Active floor management allows supervisors to improve performance in the distribution center in 3 key ways. Be sure to walk the floor regularly to stay abreast of issues.
It helps to recognize which employees might need more training by having regular presence on management on the floor. These regular visits can be used to see who may be the next to be promoted to a managerial position; it shows you consider the floor and all goings on there and the employees to be vital to the overall operation and extremely essential; lastly, you can address issues as they happen.
Determine the Utilization of Space: To start with, you must determine the cube utilization within you workspace, making sure to check how much empty space is situated near the ceiling. Implementing narrower aisles and higher racks and particular forklifts that operate in those types of settings could greatly increase how you store and transport materials. What may not seem like a lot of wasted space could mean thousands of square feet and extra dollars with a few adjustments.
Check for Obsolete Inventory: If you see a stock-keeping unit or SKU has not moved in over a year, it is certainly consuming valuable space. Furthermore, if you have numerous half-full pallets which are stored or staged in aisles, you are also not utilizing available space to its full potential. By doing an inventory overhaul and re-organizing existing stock, much space could be made to accommodate things which are moving faster.
How is the Flow of Product? Check to see if the flow of products is both logical and sequential, by making the time to trace how exactly product flows in your facility regularly. Around 60% of direct labor in the warehouse is allotted to traveling from place to place. You can potentially have less employees completing the same amount of work by being aware of product flow. Being able to move personnel to complete other tasks instead of having employees doubled up transporting objects would get more work out of the same amount of personnel.

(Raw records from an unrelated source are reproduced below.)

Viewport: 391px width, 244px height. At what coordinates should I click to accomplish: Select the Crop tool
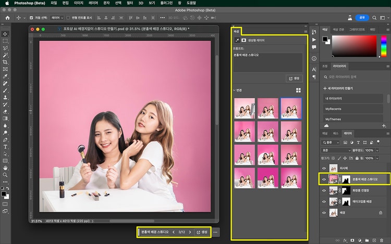click(5, 61)
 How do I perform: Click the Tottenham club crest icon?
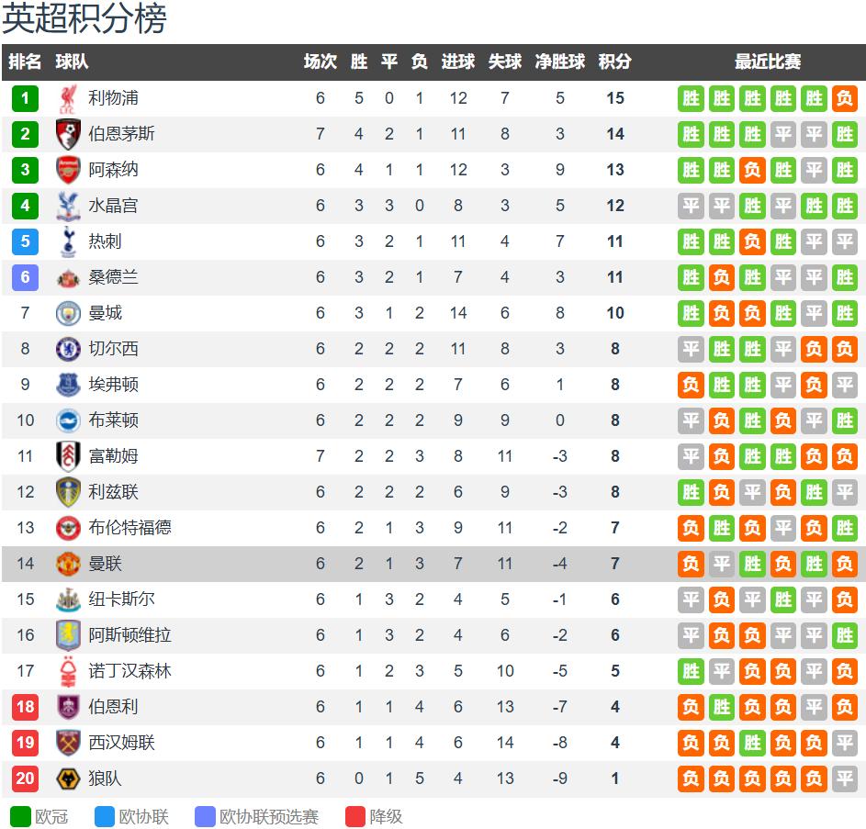(x=69, y=241)
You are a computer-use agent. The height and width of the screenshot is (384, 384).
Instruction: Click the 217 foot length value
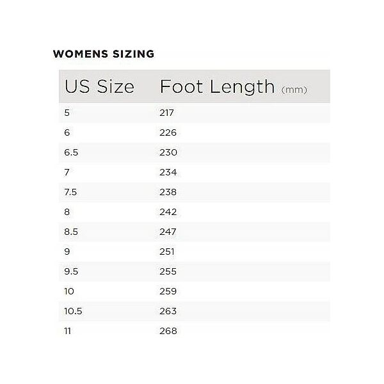point(167,113)
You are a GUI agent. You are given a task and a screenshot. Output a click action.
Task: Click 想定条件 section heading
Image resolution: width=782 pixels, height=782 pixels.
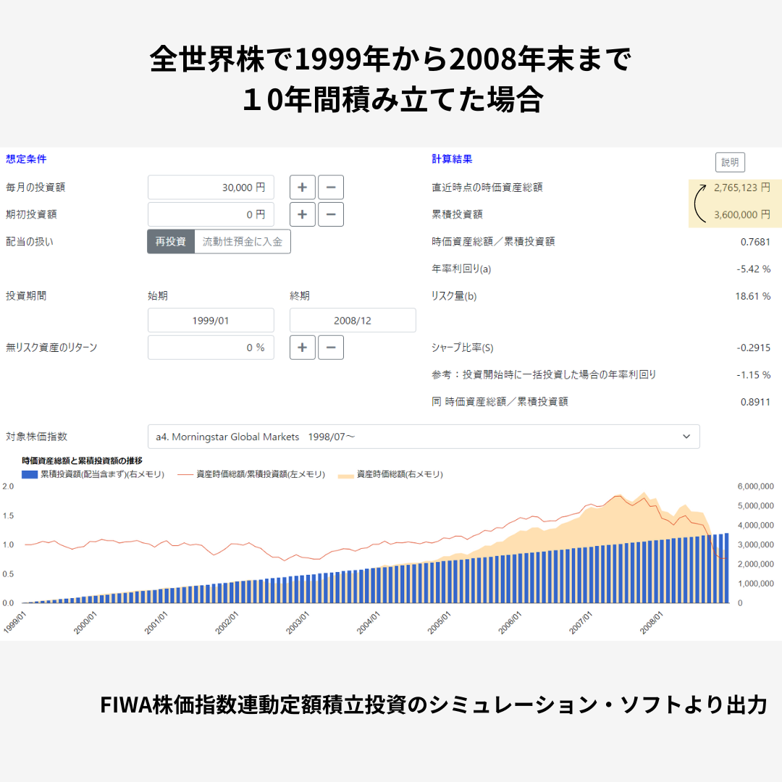[26, 159]
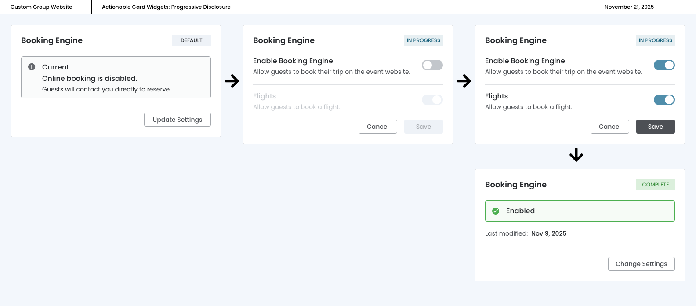Click the dark Save button

[x=655, y=127]
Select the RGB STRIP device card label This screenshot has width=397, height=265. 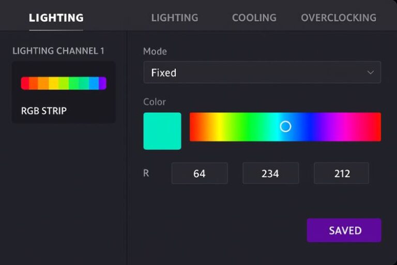click(x=44, y=111)
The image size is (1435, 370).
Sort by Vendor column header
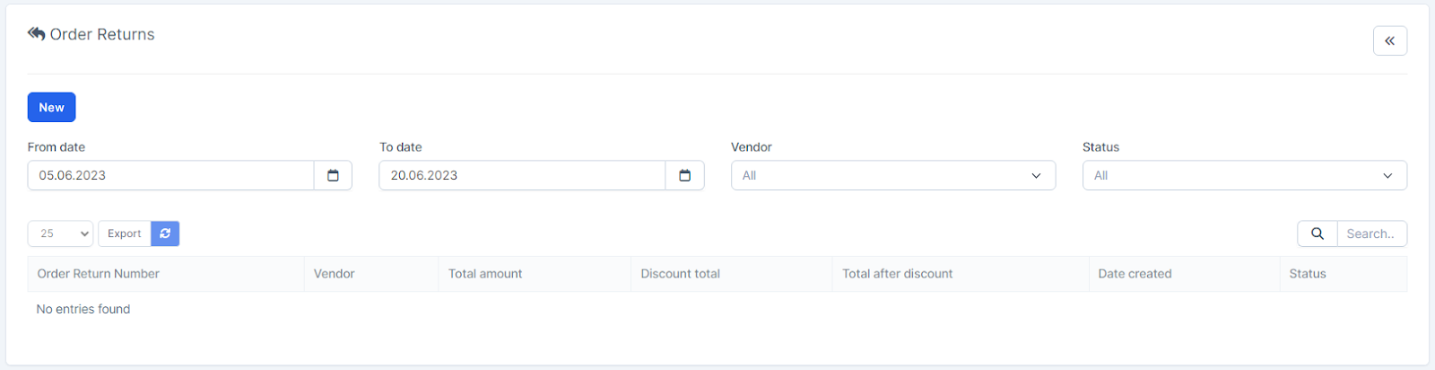click(x=335, y=274)
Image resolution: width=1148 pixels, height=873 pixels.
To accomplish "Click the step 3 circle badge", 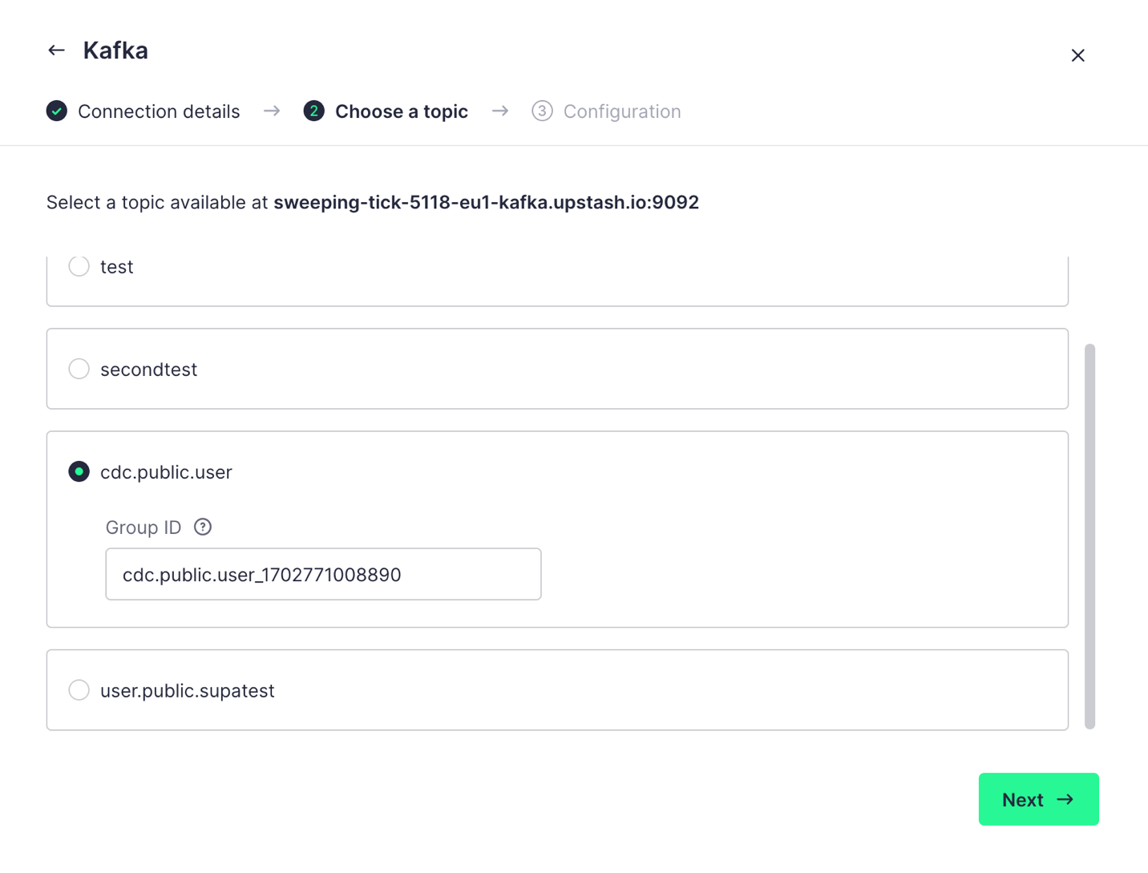I will (x=542, y=111).
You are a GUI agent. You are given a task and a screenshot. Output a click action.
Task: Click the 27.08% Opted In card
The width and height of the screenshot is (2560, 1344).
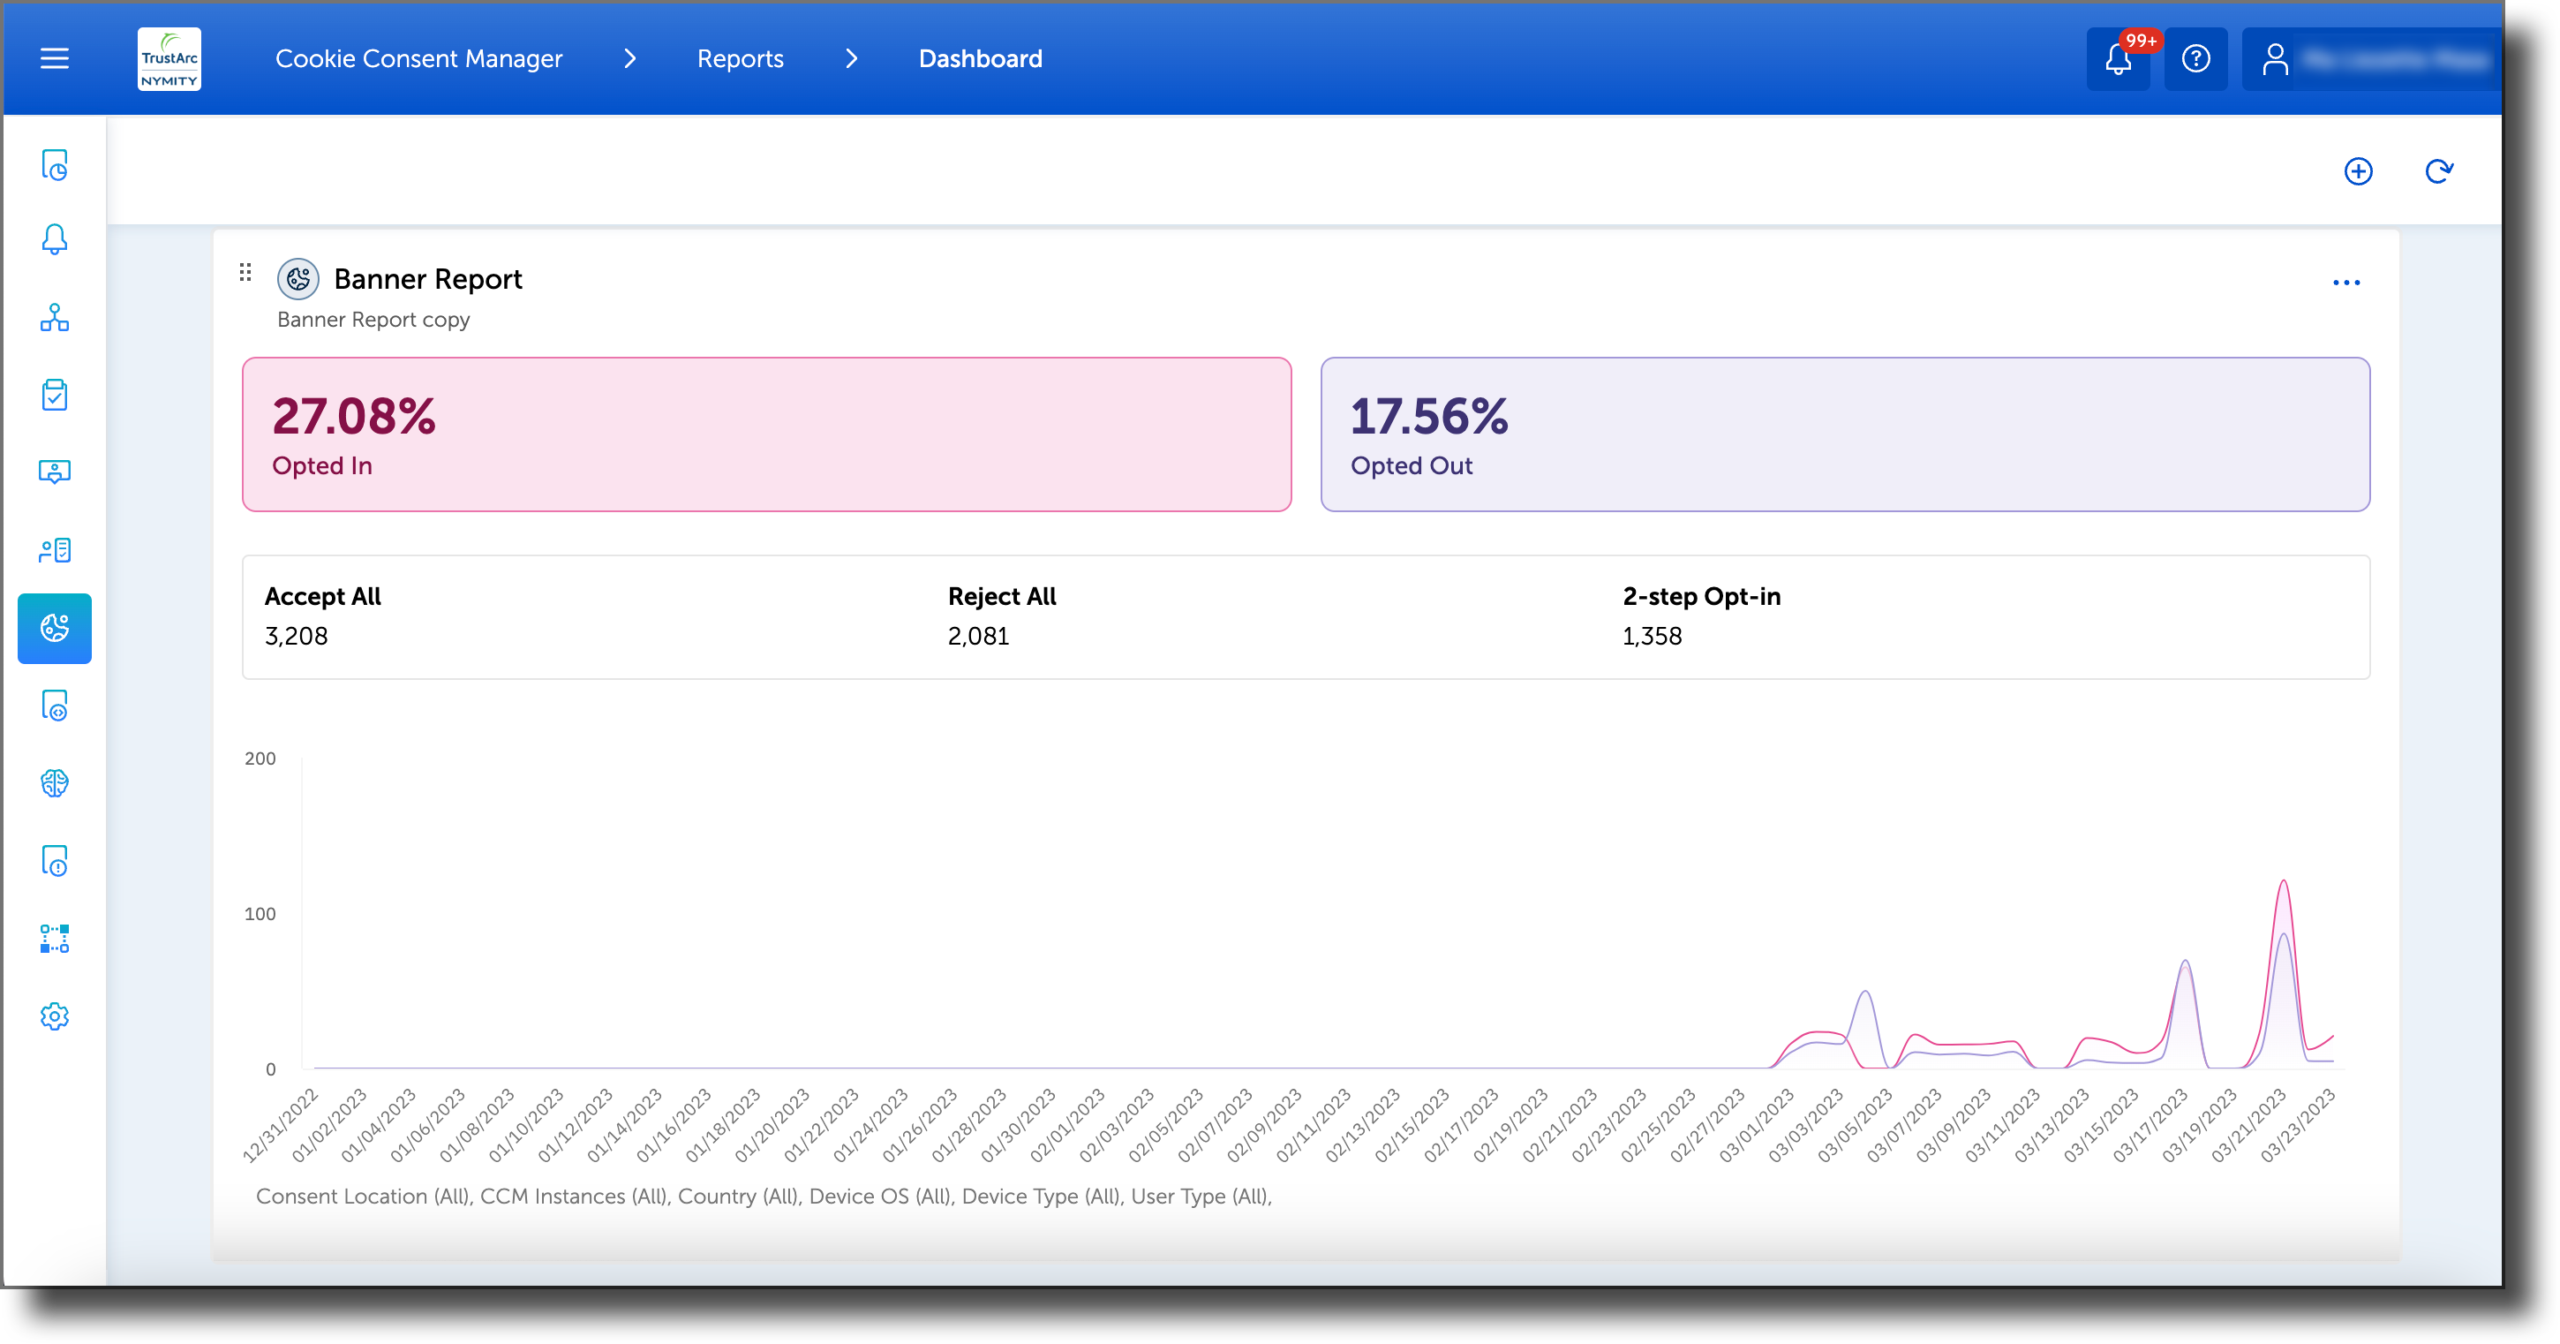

The order filling procedure should be reviewed and if it is identified that a variety of SKUs are mixed-up in one location. If orders do not require items of this mix, pickers are wasting time. One more big waste of time is having the same SKU situated in many places in the warehouse. Get the staff used of going to a particular location for each and every particular item so that they are just looking in one place and not traveling all around the warehouse checking more than one location for the same item. These small changes could greatly improve the overall effectiveness within your warehouse.